→ What you will do
Copy the stretch from the line containing "Viewport: 716px width, 581px" through the end of the material, that line included, with the requests kept and every coordinate in the answers shifted up by 28. Leave the pictures out.

## Start Provided records

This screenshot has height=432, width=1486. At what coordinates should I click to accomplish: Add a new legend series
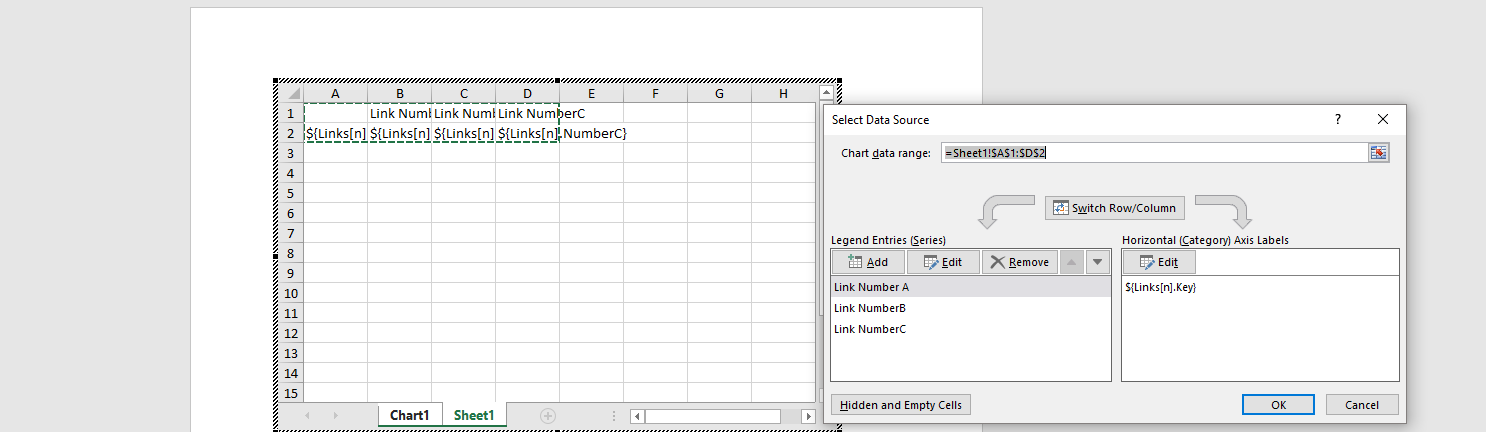click(867, 262)
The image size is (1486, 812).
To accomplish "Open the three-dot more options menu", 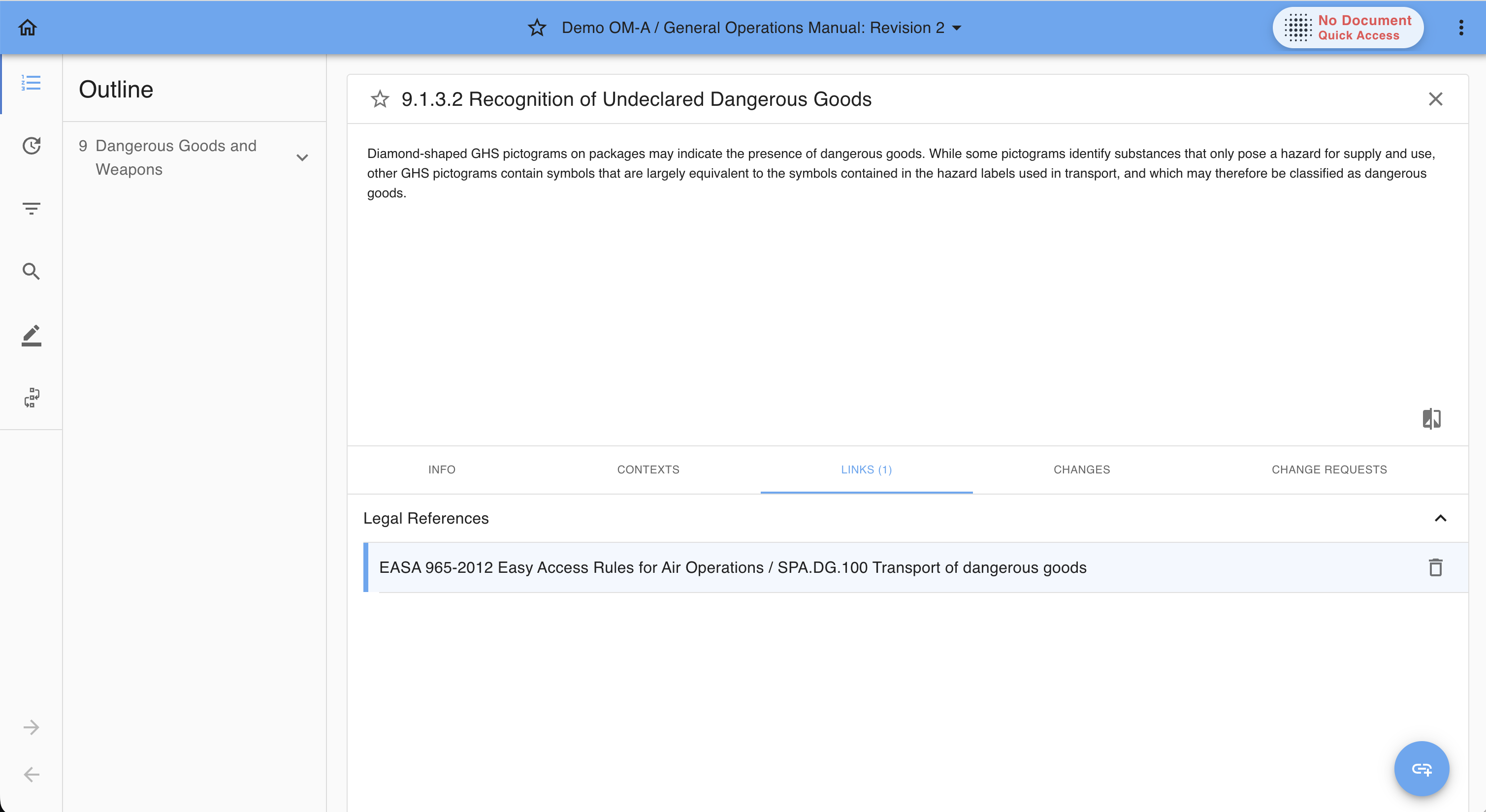I will coord(1461,28).
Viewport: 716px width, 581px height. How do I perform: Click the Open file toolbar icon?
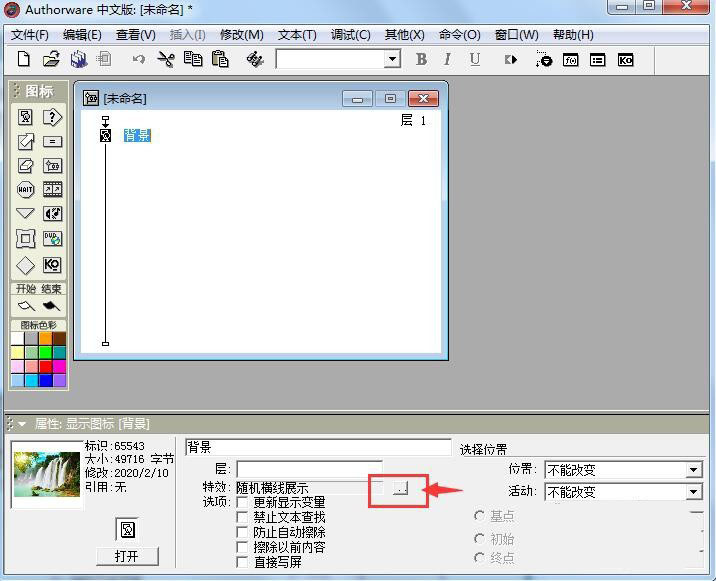pos(51,60)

## End Provided records

→ Exercise response
Viewport: 716px width, 581px height. How do I perform: Click the Open file toolbar icon?
pos(79,88)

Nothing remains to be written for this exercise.